A basic block is defined as a sequence of (non-jump) instructions ending with a jump (direct or indirect) instruction. The jump target address should be the start of another basic block. Consider I have the following assembly code :
106ac: ba00000f blt 106f0 <main+0xb8>
106b0: e3099410 movw r9, #37904 ; 0x9410
106b4: e3409001 movt r9, #1
106b8: e79f9009 ldr r9, [pc, r9]
106bc: e3a06000 mov r6, #0
106c0: e1a0a008 mov sl, r8
106c4: e30993fc movw r9, #37884 ; 0x93fc
106c8: e3409001 movt r9, #1
106cc: e79f9009 ldr r9, [pc, r9]
106d0: e5894000 str r4, [r9]
106d4: e7941105 ldr r1, [r4, r5, lsl #2]
106d8: e1a00007 mov r0, r7
106dc: e12fff31 blx r1
106e0: e0806006 add r6, r0, r6
106e4: e25aa001 subs sl, sl, #1
106e8: e287700d add r7, r7, #13
106ec: 1afffff4 bne 106c4 <main+0x8c>
106f0: e30993d0 movw r9, #37840 ; 0x93d0
106f4: e3409001 movt r9, #1
bb1
106a4: ...
106ac: ba00000f blt 106f0 <main+0xb8>
The first basic block bb1 has a target address which is the start of bb4.
bb2
106b0: e3099410 movw r9, #37904 ; 0x9410
.... All other instructions
106c4: e30993fc movw r9, #37884 ; 0x93fc
.... All other instructions
106d8: e1a00007 mov r0, r7
106dc: e12fff31 blx r1
The second basic block bb2 has an indirect branch so the target address is known only at runtime.
bb3
106e0: e0806006 add r6, r0, r6
106e4: e25aa001 subs sl, sl, #1
106e8: e287700d add r7, r7, #13
106ec: 1afffff4 bne 106c4 <main+0x8c>
The third basic block has a target address which is not the start of another basic block but it is in the middle of bb2. According to the definition of a basic block, it is not possible.

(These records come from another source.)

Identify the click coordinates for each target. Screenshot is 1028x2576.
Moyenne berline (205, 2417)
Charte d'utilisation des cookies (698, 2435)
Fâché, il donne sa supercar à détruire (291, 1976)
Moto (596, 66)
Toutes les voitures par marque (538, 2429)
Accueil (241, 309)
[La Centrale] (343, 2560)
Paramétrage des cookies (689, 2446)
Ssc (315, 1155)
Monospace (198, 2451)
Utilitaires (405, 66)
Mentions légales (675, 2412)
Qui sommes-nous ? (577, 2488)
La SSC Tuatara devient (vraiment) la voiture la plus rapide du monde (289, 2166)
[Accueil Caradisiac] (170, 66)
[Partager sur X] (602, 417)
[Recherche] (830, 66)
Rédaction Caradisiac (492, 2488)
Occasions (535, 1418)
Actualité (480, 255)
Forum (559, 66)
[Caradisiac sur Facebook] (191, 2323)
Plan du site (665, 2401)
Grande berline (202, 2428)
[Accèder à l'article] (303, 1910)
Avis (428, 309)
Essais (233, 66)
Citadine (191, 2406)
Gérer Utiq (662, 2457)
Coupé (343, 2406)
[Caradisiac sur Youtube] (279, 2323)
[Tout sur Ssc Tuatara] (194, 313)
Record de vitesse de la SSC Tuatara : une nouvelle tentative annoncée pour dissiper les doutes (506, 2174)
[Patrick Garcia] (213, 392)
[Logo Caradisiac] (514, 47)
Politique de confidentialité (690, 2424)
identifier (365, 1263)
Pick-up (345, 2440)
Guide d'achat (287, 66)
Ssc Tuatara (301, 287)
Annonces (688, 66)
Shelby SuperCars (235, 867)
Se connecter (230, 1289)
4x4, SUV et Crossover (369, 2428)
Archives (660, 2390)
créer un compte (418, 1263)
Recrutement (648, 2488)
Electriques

But, in practice, I am seeing this behavior (jumps in the middle of basic blocks) in multiple places. How to explain this behavior ? Is it possible to force a compiler (LLVM) to generate code that does not jump anywhere else except at the beginning of a basic block ?
bb4
106f0: e30993d0 movw r9, #37840 ; 0x93d0
106f4: e3409001 movt r9, #1
....
Ends with a branch (direct or indirect)
I am generating basic blocks using a tool (SPEDI) and the compiler used is LLVM (CLANG front end) and the targeted architecture is ARM V7 Cortex-A9.